* [EXTRACT TO READ]:
■ ■ ■ ■ ■ ■ ■
By: Oberst von Berauscht –
Michael Fassbender is Harry Hole, an alcoholic Norwegian Homicide investigator lost in the depths of his own addiction. He is invigorated when a serial killer starts directly targeting him with messages. The killer’s M.O. is to target mothers who for one reason or another are morally upsetting, building snowmen around the scene of the crime. Harry teams up with rookie homicide detective Katrine Bratt (Rebecca Ferguson), who seems to be a little too personally involved…
Michael Fassbender tries… and tries hard to make this film work. His performance deserves a better movie. The same can be said for Director Tomas Alfredson, who seems to be struggling to hold a sinking ship together. Alfredson and Cinematographer Dion Beebe do manage some wonderful shots of the snow-swept landscapes both in the city and rural areas. This is a film with zero brain activity being kept alive with machines that are a marvel of science, but not enough for any kind of acceptable recovery.
Considerably less depressing than reality though…
Fortunately for film fans with a love for Irony, The Snowman is far from a total loss. This is without a doubt one of the most incoherently thrown together major Hollywood productions since Winter’s Tale. Destined perhaps to be shown in film classes as a warning to young filmmakers. Rumors of the film’s rushed production schedule have crafted a movie that must have been impossible to properly edit, as the movie was cut together by Academy Award winning editors Claire Simpson and Thelma Schoonmaker. Large swaths of story were reportedly excised, not because the film itself was cut down, but because they weren’t given the time to shoot the whole script. And try as you might, not even an Oscar-caliber editing team can edit something that wasn’t filmed.
■ ■ ■ ■ ■ ■ ■
* [DATA]:
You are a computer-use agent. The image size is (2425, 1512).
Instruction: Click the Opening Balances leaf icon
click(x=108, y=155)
■ ■ ■ ■ ■ ■ ■
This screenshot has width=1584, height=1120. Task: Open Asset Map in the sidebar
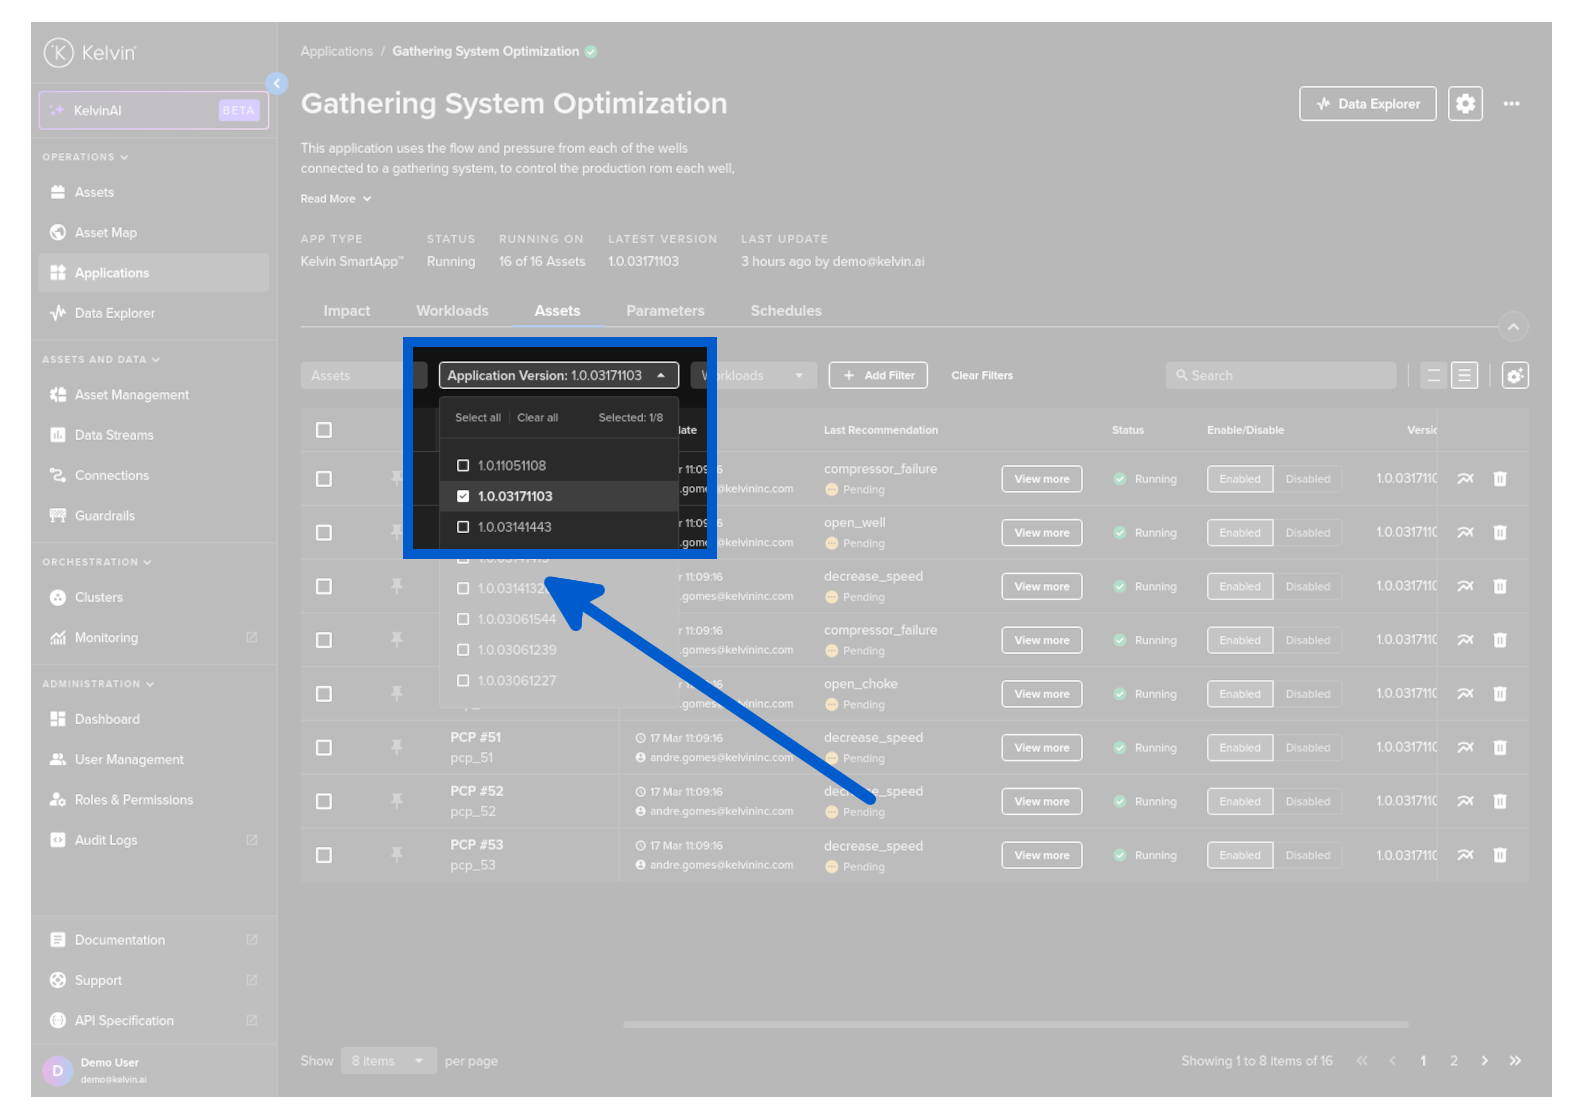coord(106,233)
■ ■ ■ ■ ■ ■ ■
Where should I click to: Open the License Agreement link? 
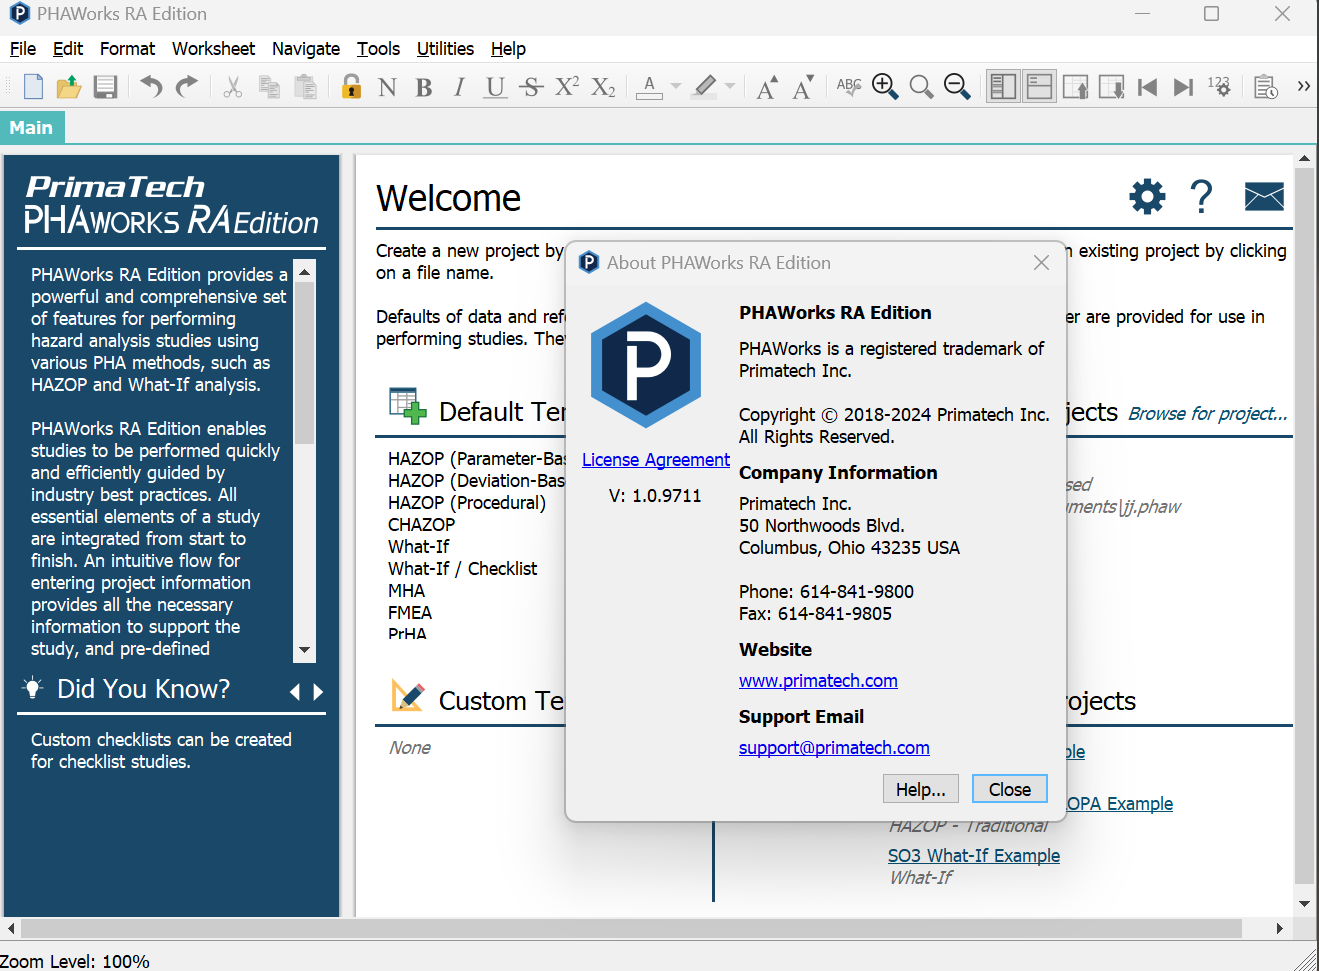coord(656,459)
■ ■ ■ ■ ■ ■ ■
* [DIRECTIVES]:
1. Can you write out the part of the review of The Snowman from "Considerably less depressing" to "that wasn’t filmed." again, switching "Hollywood" to "studio"?
2. According to the review of The Snowman, which editors cut the movie together?

* [ANSWERS TO THE EXERCISES]:
1.
Considerably less depressing than reality though…
Fortunately for film fans with a love for Irony, The Snowman is far from a total loss. This is without a doubt one of the most incoherently thrown together major studio productions since Winter’s Tale. Destined perhaps to be shown in film classes as a warning to young filmmakers. Rumors of the film’s rushed production schedule have crafted a movie that must have been impossible to properly edit, as the movie was cut together by Academy Award winning editors Claire Simpson and Thelma Schoonmaker. Large swaths of story were reportedly excised, not because the film itself was cut down, but because they weren’t given the time to shoot the whole script. And try as you might, not even an Oscar-caliber editing team can edit something that wasn’t filmed.

2. Claire Simpson and Thelma Schoonmaker.